### Request:
According to the post on Executive Order 9066, which president signed that order, and in what year?

### Selection:
+ + + + +
Sunday, February 19, 2017

On This Day: February 19, 1942

Executive Order 9066 and the Imprisonment of Japanese Americans during World War II

Toyo Miyatake (Photographer), Boys Behind Barbed Wire, 1944

In commemoration of the 75th Anniversary of Executive Order 9066, signed by President Franklin D. Roosevelt this day in 1942, we invited guest writer Alison Moore to explore the parallels between the creation of incarceration camps for Japanese Americans during World War II and the recent, controversial Muslim travel ban. Issued and signed by President Donald Trump on January 27, 2017, Executive Order 13769 provides "Protection of the Nation from Foreign Terrorist Entry into the United States."

“This, Our Legacy”
+ + + + +
### Supplied information:
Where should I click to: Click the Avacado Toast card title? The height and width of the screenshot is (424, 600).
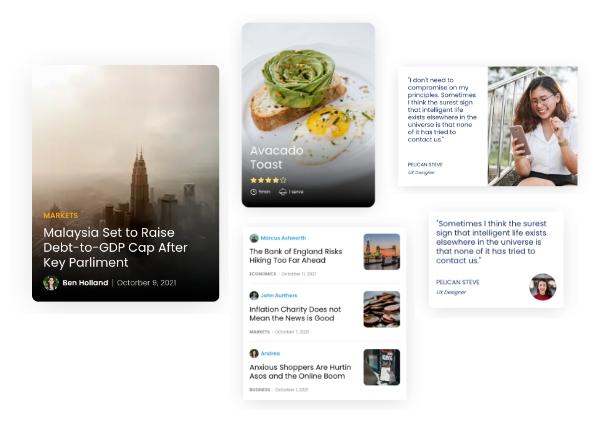[276, 157]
+ + + + +
### The solution:
President Franklin D. Roosevelt signed it in 1942.